Luigi Nono // Karl Amadeus Hartmann // Bruno Maderna Como una ola de fuerza y luz...

[Musique]

Ce concert regroupe trois œuvres symphoniques majeures, aux exécutions rares. Lors d’un voyage en Amérique du Sud, en mai 1971, Luigi Nono fait la connaissance de Luciano Cruz, membre du Mouvement de la gauche révolutionnaire. La personnalité de cet étudiant en médecine et son action concrète auprès des ouvriers, des paysans et des intellectuels l’enthousiasment. Mais en septembre, sa mort non élucidée suscite l’émotion jusque chez Salvador Allende. Como una ola de fuerza y luz (Comme un fleuve de force et de clarté) est l’épitaphe de Cruz : une voix incantatoire, un piano radical et l’orchestre, éruptif, en une longue marche, rendent hommage à cet « exemple d’audace, de responsabilité et de liberté ». La même année, le 4 septembre exactement, Bruno Maderna (1920-1973) dirige en Iran la création de Ausstrahlung (Rayonnement), sur des textes mystiques et poétiques d’Inde et de Perse.

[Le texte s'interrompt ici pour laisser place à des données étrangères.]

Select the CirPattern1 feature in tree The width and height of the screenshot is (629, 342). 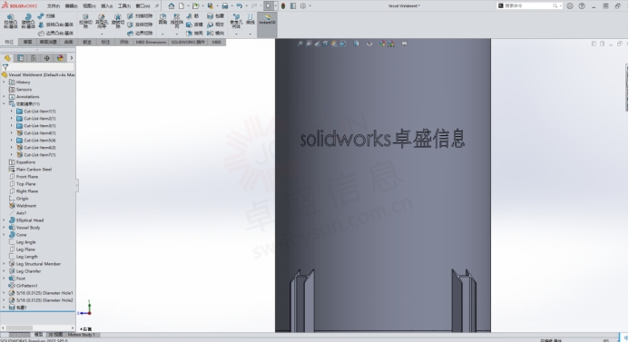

De Maderna, dont il fut l’élève et l’ami, Nono admirait l’intelligence « toujours ouverte à ces espaces où la musique, les nouveaux moyens technico-expressifs et les nouvelles méthodes s’interpénètrent, résolument, dans la mesure où l’homme vit en tant que sujet dans notre temps, toujours tendu vers l’homme ». Ainsi, Ausstrahlung est comme une prière universelle par laquelle l’homme se relie à ses semblables. « Une grandeur et une généreuse humanité faisaient vibrer chez Karl Amadeus Hartmann sa musique comme chaque acte de sa vie », écrit aussi Nono, proche de ce compositeur soucieux, dès les années 1920, de changer le monde responsable des horreurs de la Première Guerre mondiale. Mais l’histoire devait se répéter et la nuit nazie contraignit Hartmann (1905-1963) à l’exil intérieur. L’Adagio pour grand orchestre, composé en 1945-46, fut créé en 1950. Hartmann sort alors d’un silence rigoureux, ayant interdit toute exécution de ses œuvres sous le Troisième Reich. S’il s’était perfectionné auprès de Webern, sa musique ne cherche pas la dissémination de la texture orchestrale, mais un impact massif, qui fait songer à un style prédominant dans les années 1930, aux dissonances expressives. Dans cet Adagio, les grands clusters atonaux de l’introduction font surgir une ligne mélodique qui n’est pas sans rappeler Ravel.